Ну надо же! Так это Арвид его и вылечил массажем! Ну до чего ж, ну до чего ж я тесен! – напоминает нам Архипелаг в напутствие. Вот, значит, куда везли Арвида три года назад – в Уральский изолятор. И что-то не очень вступились за голубчика Атлантический пакт и папа-миллиардер [102] .
А тем временем нас по одному начинают вызывать в областную комендатуру – это тут же, во дворе облМВД, это – такой полковник, майор и многие лейтенанты, которые заведуют всеми ссыльными Джамбульской области. К полковнику, впрочем, нам ходу нет, майор лишь просматривает наши лица, как газетные заголовки, а оформляют нас лейтенанты, красиво пишущие перьями.
102
Павел Веселов (Стокгольм), много занимавшийся другими захватами шведских граждан советскими властями, проанализировав рассказы Э. А. Андерсена о себе и отсутствие какого-либо миллиардера Андерсена в Швеции, высказывает предположение: что и по внешнему виду, и по форме названной им фамилии Э. А. скорее норвежец, но по каким-то причинам предпочёл выдавать себя за шведа. Норвежцы, бежав из страны после 1940, и в английской армии служили несравнимо чаще, чем, может быть, одиночные шведы. Э. А. мог иметь английскую родственную связь с какими-то Робертсонами, но родство с генералом Робертсоном придумать, чтобы поднять себе цену перед МГБ. Вероятно, и в Москву он приезжал в составе английской или норвежской делегации, а не шведской (такая, кажется, и не ездила), но был там третьестепенным лицом. Может быть, МГБ предлагало ему стать своим разведчиком, и за этот отказ он получил 20 лет. Отец Эрика мог быть дельцом, но не такого масштаба. Однако Эрик преувеличивал, и даже знакомство своего отца с Громыкой (отчего гебисты и показали его Громыке), – чтобы заинтересовать МГБ выкупом и таким образом дать знать о себе на Запад. – Примеч. 1975 г.
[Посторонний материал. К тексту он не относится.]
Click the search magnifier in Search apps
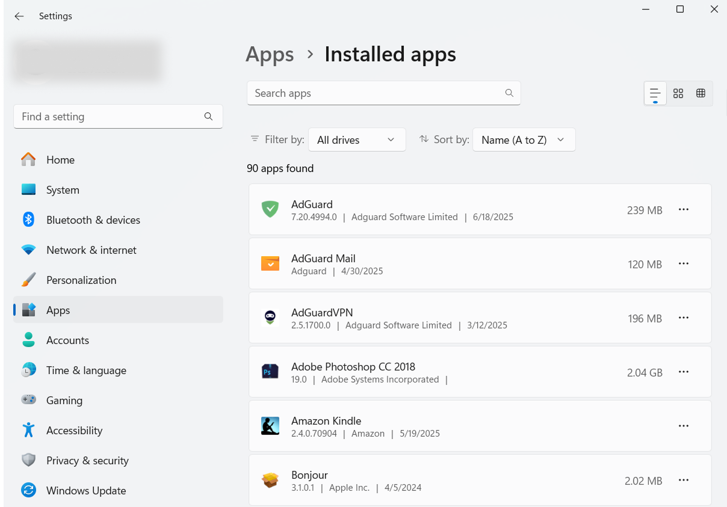The width and height of the screenshot is (727, 507). tap(509, 93)
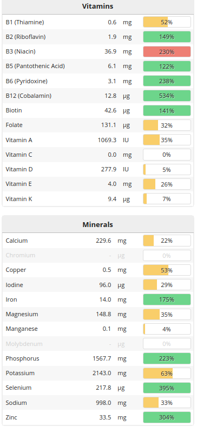The image size is (197, 433).
Task: Select the B1 (Thiamine) row label
Action: pyautogui.click(x=25, y=22)
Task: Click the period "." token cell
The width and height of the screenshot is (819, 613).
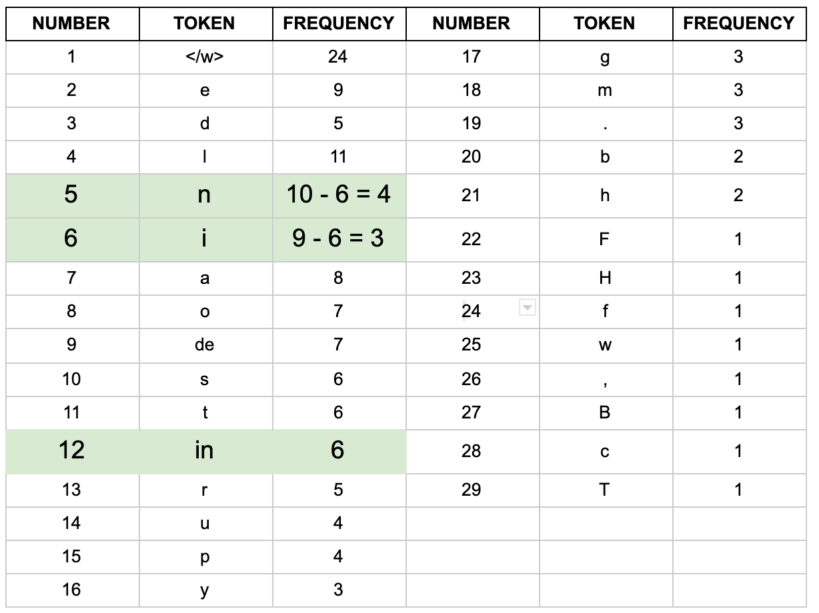Action: (x=605, y=124)
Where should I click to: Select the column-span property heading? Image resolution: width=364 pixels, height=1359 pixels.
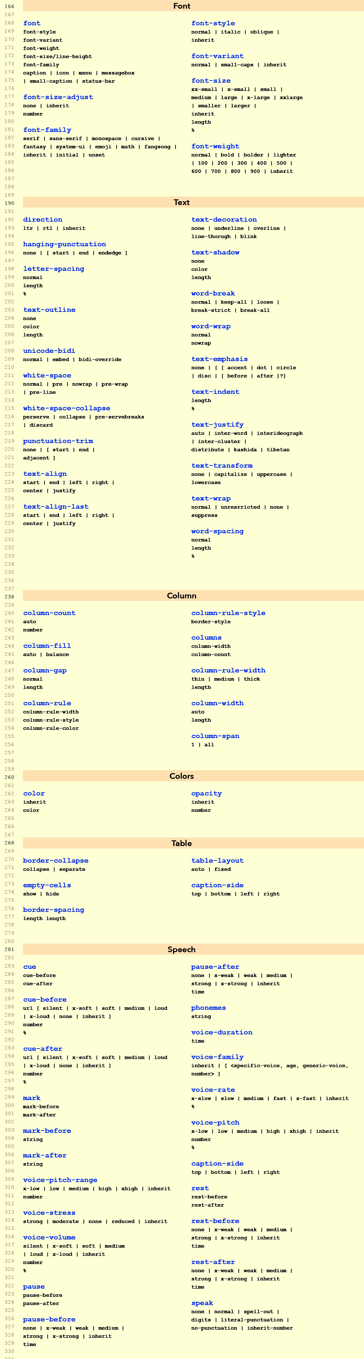pos(215,736)
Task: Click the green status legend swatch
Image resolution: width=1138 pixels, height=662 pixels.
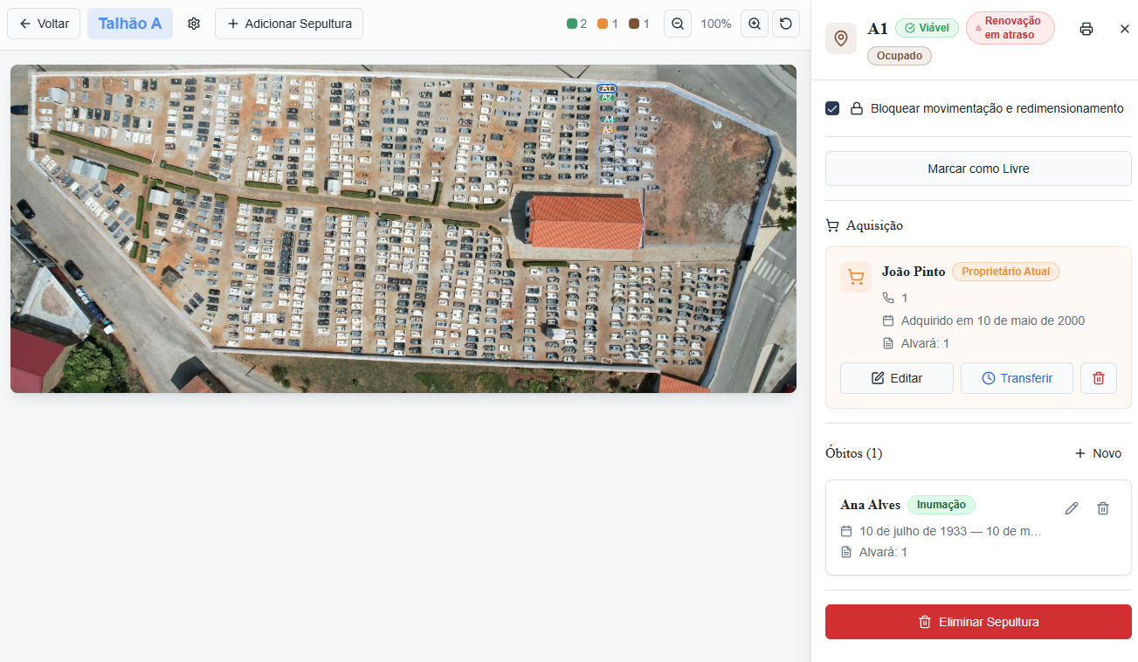Action: click(572, 24)
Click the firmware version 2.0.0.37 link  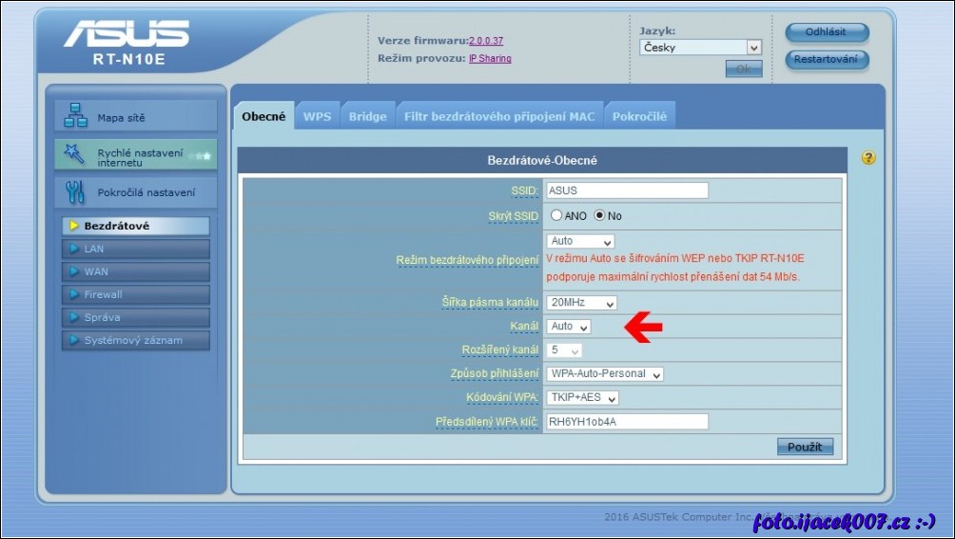[486, 41]
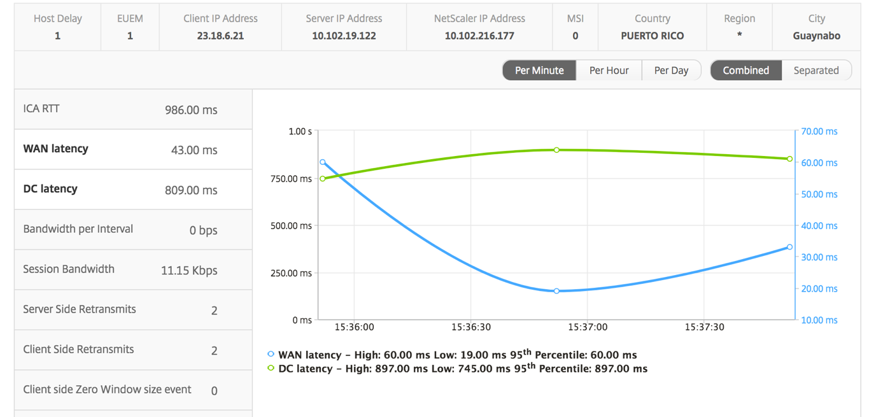Choose the Per Day interval
Viewport: 876px width, 417px height.
click(x=671, y=70)
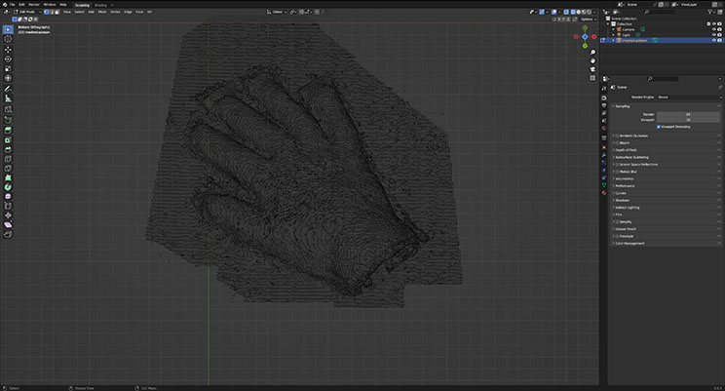The image size is (725, 391).
Task: Select the Cursor tool in left toolbar
Action: [8, 40]
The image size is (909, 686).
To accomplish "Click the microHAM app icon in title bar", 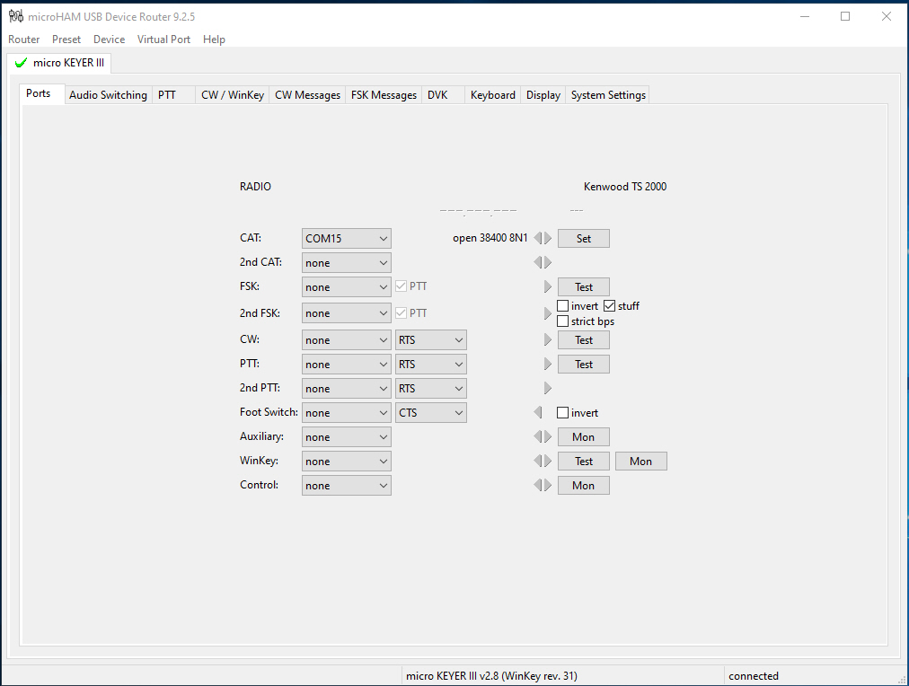I will point(15,16).
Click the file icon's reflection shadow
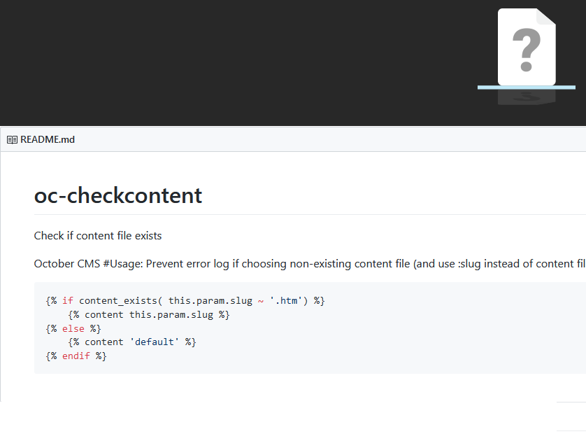Viewport: 586px width, 441px height. tap(527, 97)
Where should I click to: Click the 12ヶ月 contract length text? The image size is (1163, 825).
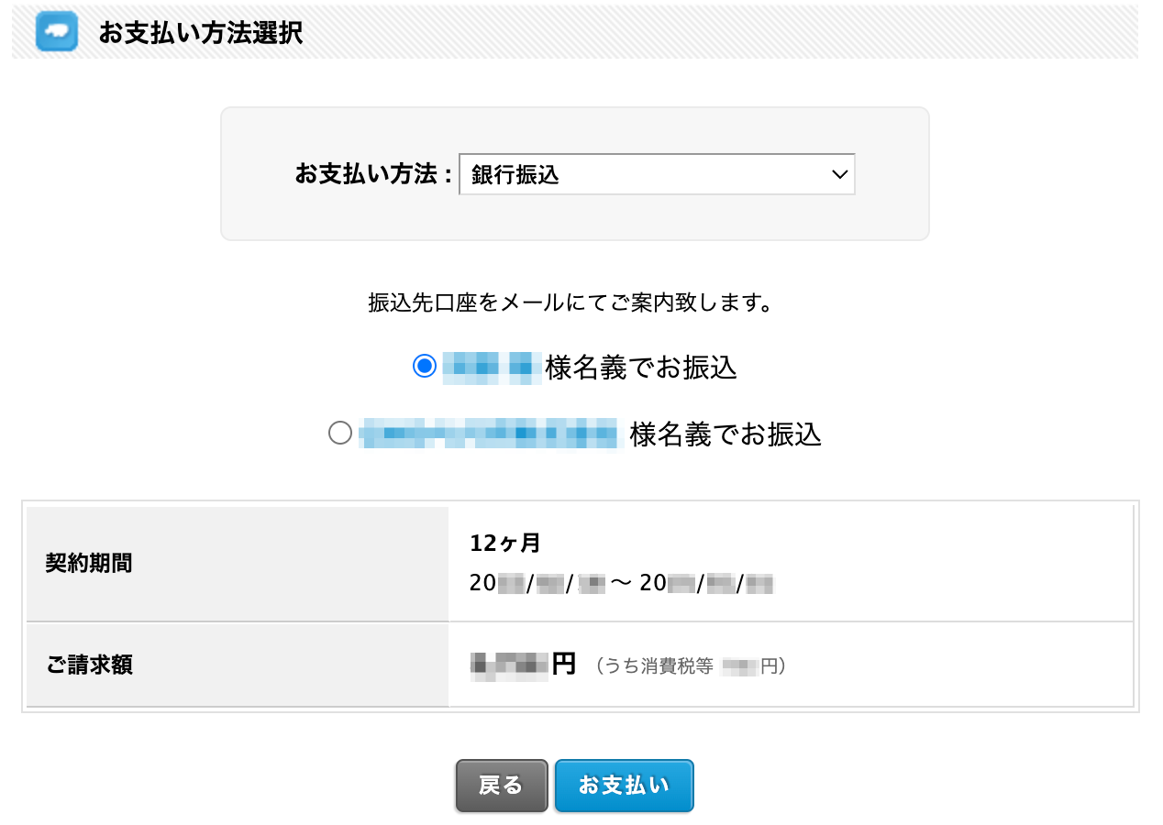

Лагерный опыт отчётливо бьёт меня под бок: смотри! в эти короткие минуты решается вся твоя будущая судьба! Не теряй времени! Требуй, настаивай, протестуй! Напрягись, извернись, изобрети что-нибудь, почему ты обязательно должен остаться в областном городе или получить самый близкий и удобный район. (И причина эта есть, только я не знаю о ней: второй год растут во мне раковые метастазы после лагерной незаконченной операции.)
Не-ет, я уже не тот… Я не тот уже, каким начинал срок. Какая-то высшая малоподвижность снизошла на меня, и мне приятно в ней пребывать. Мне приятно не пользоваться суетливым лагерным опытом. Мне отвратительно придумывать сейчас убогий жалкий предлог. Никто из людей ничего не знает наперёд. И самая большая беда может постичь человека в наилучшем месте, и самое большое счастье разыщет его – в наидурном. Да даже узнать, расспросить, какие районы области хорошие, какие плохие, – я не успел, я занят был судьбой старого инженера.
На его деле какая-то охранительная резолюция стоит, потому что ему разрешают выйти пешком своими ногами в город, дойти до облводстроя и спросить себе там работы. А всем остальным нам одно назначение: Кок-Терекский район. Это – кусок пустыни на севере области, начало безжизненной Бет-Пак-Дала, занимающей весь центр Казахстана. Вот тебе и виноград!..
Фамилию каждого из нас кругловато вписывают в бланк, отпечатанный на корявой рыжей бумаге, ставят число, подкладывают нам – распишитесь.
Где это я уже встречал подобное? Ах, это когда мне объявляли постановление ОСО. Тогда тоже вся задача была – взять ручку и расписаться. Только тогда бумага была московская, гладкая. Перо и чернила, впрочем, такие же дрянные.
Итак, что же мне «объявлено сего числа»? Что я, имярек, ссылаюсь навечно в такой-то район под гласный надзор районного МГБ и в случае самовольного отъезда за пределы района буду судим по Указу Президиума Верхсовета, предусматривающему наказание 20 (двадцать) лет каторжных работ.